Soigner en vase clos
Sur cette base, composée de deux tours, elle s’occupe de la santé des scientifiques et des équipes techniques. Les motifs principaux de consultation sont de la traumatologie, de la dermatologie, du dentaire, de la psychologie mais surtout beaucoup de prévention, « parce que guérir à Concordia, c'est compliqué », explique Fanny Larcher.
« Je suis assez pessimiste sur l’évolution du système de santé public français, qui est pourtant un super modèle. »

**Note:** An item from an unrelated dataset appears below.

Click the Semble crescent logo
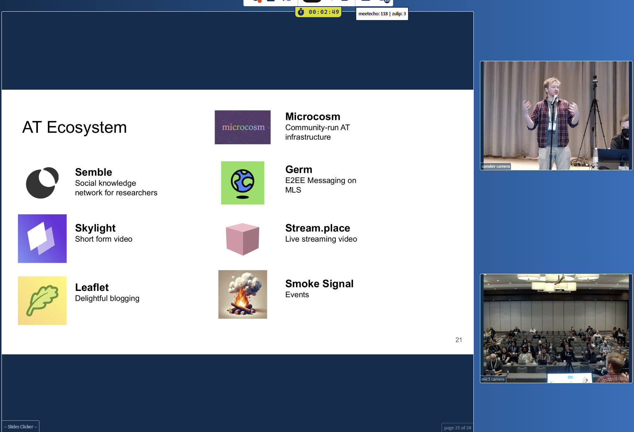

Elle n’en revient toujours pas d’avoir été choisie pour cette mission, à la place d’un « mec de 50 ans qui a grave roulé sa bosse ». « C'est bien que ce ne soit pas justement une histoire d'être absolument dans l'excellence », salue celle qui se décrit comme « une personne ordinaire qui s’est retrouvée à faire quelque chose d’ordinaire ».
Plaisirs simples et restaurant en Antarctique
Cette expérience de plusieurs mois en Antarctique a profondément changé Fanny Larcher, qui ne travaille plus qu’à 60% depuis son retour : « se poser là-bas, c’est presque une retraite spirituelle, religieuse ». Elle a tiré de cette retraite un enseignement qui « peut paraitre bateau ».
« On court toujours après des choses compliquées, chères, difficiles à obtenir alors qu’en fait les choses simples sont celles qui nous font le plus plaisir », affirme la médecin. Parmi lesquelles, rentrer le soir auprès de celui qu’on aime, faire le marché, cuisiner, boire une bière au soleil en sortant du travail, caresser un chat ou encore sentir l’odeur de l’herbe fraiche.
Le sourire de Fanny Larcher disparait quand elle aborde l’avenir de l’hôpital public. « Je suis assez pessimiste sur l’évolution du système de santé public français. Un jour peut-être que ça deviendra politiquement, physiquement ou émotionnellement trop difficile d'être urgentiste à l'hôpital public », confie-t-elle.
Si ce jour vient, elle cessera toute pratique de la médecine. Alors, elle s'imagine ouvrir un restaurant, car cela « ressemble un peu à des urgences ». « Pourquoi ne pas l’installer en Antarctique ? », plaisante-t-elle avant de se raviser : « j’espère que cela restera une terre scientifique et vierge de toute prise de territoire ou d'argent ».